L’irruption de l’IA dans notre quotidien nous fait ressentir avec force la discordance de deux temporalités qu’il devient de plus en plus difficile de déjouer : l’évolution extrêmement rapide de l’innovation technologique d’un côté, l’appropriation de connaissances et de manières de penser, nécessairement plus lente, de l’autre. Pour le moins, l’IA nous pousse à nous questionner sur ce que veut dire éduquer et enseigner. A l’avenir, cela consistera peut-être aussi à apprendre à se passer de l’Intelligence Artificielle.


[1] Gunther Anders, L’obsolescence de l’homme. Tome II, Sur la destruction de la vie à l’époque de la troisième révolution industrielle, Editions Fario, 2011.

[2] Nastasia Hadjadji, L’insoutenable coût écologique du boom de l’IA, Reporterre, 5 juillet 2024, disponible sur https://reporterre.net/L-insoutenable-cout-ecologique-du-boom-de-l-IA

[3] Techno-féodalisme. Critique de l’économie numérique, La Découverte, 2020.

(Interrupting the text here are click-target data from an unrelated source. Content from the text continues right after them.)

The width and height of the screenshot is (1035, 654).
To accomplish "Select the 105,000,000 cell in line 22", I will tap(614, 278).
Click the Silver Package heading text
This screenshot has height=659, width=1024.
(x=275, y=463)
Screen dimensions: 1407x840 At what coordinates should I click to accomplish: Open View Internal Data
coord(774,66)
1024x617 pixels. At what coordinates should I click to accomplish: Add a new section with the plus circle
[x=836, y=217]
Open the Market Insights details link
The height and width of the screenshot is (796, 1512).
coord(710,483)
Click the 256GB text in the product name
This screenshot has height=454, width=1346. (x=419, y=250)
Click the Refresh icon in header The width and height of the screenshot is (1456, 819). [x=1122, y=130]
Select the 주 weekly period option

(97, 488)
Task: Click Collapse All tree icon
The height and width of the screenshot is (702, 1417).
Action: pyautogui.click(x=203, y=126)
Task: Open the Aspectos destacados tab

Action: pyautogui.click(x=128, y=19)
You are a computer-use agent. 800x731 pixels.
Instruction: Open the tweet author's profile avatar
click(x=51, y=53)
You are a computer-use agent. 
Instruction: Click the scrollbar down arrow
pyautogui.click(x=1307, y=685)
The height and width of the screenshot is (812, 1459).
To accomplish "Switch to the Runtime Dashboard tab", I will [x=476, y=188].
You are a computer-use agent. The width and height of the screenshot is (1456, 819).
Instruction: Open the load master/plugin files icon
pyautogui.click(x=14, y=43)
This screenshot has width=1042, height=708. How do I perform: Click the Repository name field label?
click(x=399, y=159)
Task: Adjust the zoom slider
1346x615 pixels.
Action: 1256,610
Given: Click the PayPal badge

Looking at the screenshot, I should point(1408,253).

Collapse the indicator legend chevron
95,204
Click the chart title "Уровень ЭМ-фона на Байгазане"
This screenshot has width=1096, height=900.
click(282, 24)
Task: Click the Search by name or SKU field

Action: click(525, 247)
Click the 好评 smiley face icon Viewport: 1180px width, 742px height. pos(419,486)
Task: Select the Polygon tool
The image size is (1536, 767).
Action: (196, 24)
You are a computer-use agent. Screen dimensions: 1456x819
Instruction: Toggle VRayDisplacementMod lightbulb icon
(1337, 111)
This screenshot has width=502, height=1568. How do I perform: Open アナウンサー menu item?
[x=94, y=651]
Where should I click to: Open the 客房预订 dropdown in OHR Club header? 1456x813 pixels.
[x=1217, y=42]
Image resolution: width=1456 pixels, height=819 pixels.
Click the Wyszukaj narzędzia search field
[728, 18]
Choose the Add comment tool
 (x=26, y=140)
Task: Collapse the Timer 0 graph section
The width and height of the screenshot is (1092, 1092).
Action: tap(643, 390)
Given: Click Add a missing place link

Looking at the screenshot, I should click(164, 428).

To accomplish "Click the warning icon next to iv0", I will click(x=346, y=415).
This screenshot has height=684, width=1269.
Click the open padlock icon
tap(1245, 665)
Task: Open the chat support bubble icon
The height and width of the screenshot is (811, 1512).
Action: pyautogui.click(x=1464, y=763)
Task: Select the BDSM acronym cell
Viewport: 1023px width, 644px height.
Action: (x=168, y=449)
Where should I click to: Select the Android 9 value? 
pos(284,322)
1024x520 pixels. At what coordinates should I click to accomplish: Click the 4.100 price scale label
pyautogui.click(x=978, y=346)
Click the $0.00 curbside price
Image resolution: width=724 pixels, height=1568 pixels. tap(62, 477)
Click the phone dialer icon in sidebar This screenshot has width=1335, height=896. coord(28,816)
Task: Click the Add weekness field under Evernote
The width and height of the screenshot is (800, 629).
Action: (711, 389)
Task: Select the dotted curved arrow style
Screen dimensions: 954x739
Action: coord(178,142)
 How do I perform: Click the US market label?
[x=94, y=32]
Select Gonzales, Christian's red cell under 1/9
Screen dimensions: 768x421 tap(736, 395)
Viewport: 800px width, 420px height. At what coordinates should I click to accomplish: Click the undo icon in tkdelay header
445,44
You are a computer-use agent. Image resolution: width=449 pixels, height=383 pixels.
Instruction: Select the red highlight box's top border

[4] Eric Sadin, La vie spectrale. Penser l’ère du Métavers et des IA génératives, Grasset, 2023.

[5] Anne Alombert, Schizophrénie numérique, Allia, 2023.

[6] André Tricot, Fabienne Plégat-Soutjis, Jean-François Camps, Alban Amiel, Gladys Lutz, et al., Utilité, utilisabilité, acceptabilité : interpréter les relations entre trois dimensions de l’évaluation des EIAH. Environnements Informatiques pour l’Apprentissage Humain 2003, Apr 2003, Strasbourg, France.

2 Comments

  1. anne querrien

    Il est vraisemblable que l’accès à l’intelligence artificielle sera plus pratiqué dans les familles qui en ont les moyens que dans l’espace de l’école. Il risque d’en résulter un accroissement des inégalités liées aux conditions socioéconomiques dans lesquelles vivent les parents. Coomment penser une pédagogie qui résiste à cette inégalité potntiellement accrue?